TASK TO COMPLETE ::
Pull out the lines of the listing, from the line containing "The width and height of the screenshot is (1470, 443)." through the end of the listing, both included, and copy them word for word.

Collected data listing ::
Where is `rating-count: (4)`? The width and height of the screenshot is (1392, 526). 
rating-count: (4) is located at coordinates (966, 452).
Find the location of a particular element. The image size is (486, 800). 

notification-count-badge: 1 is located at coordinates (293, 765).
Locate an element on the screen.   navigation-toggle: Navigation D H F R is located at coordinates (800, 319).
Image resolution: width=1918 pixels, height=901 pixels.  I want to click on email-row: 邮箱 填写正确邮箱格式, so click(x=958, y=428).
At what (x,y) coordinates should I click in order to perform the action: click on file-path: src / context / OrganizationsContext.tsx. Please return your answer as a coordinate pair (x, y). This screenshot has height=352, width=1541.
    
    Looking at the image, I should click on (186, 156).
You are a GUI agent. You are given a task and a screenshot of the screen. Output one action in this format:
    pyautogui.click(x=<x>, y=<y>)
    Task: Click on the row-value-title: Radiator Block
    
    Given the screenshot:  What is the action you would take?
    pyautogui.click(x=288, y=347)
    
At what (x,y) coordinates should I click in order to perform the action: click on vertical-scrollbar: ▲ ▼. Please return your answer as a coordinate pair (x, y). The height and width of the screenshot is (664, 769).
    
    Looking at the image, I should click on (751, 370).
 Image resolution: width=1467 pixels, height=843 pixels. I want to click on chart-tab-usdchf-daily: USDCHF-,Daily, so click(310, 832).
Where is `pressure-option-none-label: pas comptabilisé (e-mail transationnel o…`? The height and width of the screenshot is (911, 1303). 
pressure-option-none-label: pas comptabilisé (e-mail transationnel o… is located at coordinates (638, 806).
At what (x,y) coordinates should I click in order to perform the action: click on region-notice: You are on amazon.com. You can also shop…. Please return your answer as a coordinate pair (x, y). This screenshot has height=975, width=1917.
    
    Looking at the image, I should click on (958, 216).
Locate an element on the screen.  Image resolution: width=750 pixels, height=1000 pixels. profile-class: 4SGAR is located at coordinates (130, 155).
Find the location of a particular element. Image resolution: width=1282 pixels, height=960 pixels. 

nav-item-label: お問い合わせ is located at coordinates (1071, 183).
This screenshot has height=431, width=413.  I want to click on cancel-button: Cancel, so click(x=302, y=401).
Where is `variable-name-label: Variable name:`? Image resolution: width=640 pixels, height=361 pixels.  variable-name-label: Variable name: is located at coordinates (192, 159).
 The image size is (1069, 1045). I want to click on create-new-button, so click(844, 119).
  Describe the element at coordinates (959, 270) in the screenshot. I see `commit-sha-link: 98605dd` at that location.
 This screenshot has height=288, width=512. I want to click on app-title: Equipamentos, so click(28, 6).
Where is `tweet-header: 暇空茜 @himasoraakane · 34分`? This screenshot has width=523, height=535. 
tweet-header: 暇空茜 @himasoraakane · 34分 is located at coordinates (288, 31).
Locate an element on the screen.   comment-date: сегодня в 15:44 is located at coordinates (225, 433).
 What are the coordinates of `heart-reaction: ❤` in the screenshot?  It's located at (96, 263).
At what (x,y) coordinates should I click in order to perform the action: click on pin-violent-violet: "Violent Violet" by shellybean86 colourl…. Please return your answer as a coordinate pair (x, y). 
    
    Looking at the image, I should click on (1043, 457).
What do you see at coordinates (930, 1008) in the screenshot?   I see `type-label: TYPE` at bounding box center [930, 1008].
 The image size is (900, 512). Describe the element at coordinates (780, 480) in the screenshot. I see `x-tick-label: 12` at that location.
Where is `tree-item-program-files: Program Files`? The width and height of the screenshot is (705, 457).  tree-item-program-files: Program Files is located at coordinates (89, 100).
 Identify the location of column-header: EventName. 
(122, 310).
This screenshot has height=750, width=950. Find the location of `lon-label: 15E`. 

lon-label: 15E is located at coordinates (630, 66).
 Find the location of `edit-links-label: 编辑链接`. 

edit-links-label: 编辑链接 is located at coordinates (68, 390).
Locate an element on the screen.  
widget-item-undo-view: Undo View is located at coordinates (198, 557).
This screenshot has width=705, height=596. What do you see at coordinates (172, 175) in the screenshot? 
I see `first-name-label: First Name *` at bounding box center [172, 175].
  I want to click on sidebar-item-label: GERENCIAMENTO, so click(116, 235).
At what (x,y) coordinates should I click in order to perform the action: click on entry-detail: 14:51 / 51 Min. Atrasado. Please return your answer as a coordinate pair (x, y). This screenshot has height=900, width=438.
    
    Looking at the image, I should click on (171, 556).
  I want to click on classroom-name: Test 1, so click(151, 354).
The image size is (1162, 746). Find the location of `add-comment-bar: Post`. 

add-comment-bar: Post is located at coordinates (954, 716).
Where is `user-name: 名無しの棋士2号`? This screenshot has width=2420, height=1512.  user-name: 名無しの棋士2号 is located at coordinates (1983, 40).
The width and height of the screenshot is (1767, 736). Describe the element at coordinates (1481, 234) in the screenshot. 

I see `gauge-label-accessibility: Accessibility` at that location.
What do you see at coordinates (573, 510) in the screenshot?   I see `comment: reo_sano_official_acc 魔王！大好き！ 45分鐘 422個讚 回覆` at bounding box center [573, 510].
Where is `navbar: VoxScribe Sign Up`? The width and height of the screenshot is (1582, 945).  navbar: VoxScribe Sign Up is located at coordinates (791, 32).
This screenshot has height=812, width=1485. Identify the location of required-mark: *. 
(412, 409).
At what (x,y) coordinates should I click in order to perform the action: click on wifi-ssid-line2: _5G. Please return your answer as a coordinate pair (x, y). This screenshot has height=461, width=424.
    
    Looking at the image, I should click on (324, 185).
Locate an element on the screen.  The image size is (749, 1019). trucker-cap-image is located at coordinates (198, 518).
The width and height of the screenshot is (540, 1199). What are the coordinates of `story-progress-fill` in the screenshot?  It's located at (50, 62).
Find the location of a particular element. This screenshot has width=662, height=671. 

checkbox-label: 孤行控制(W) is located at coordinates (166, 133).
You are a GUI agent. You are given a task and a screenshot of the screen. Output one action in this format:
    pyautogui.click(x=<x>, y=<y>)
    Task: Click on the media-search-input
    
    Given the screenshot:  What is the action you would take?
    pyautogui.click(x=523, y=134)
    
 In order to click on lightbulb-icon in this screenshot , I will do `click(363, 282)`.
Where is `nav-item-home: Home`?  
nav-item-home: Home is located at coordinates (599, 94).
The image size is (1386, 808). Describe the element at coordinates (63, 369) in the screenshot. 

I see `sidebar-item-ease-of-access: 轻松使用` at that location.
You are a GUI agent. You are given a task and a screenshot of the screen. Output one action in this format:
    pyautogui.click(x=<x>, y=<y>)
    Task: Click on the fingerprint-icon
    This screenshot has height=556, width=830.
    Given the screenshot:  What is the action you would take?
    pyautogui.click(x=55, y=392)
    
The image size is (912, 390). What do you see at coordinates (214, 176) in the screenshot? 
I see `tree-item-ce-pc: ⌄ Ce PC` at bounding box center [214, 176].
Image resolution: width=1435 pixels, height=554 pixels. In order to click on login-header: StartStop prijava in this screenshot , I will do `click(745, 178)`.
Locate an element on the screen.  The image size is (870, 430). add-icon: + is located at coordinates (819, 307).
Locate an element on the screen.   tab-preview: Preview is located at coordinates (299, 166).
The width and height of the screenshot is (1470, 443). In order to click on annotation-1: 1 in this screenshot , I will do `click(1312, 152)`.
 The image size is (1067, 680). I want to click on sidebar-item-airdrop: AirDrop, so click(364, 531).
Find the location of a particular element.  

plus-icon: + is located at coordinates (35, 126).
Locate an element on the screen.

EXERCISE OUTPUT ::
The width and height of the screenshot is (1470, 443). In order to click on annotation-1: 1 in this screenshot , I will do `click(1312, 152)`.
 The image size is (1067, 680). I want to click on sidebar-item-airdrop: AirDrop, so click(364, 531).
Find the location of a particular element.  

plus-icon: + is located at coordinates (35, 126).
Locate an element on the screen.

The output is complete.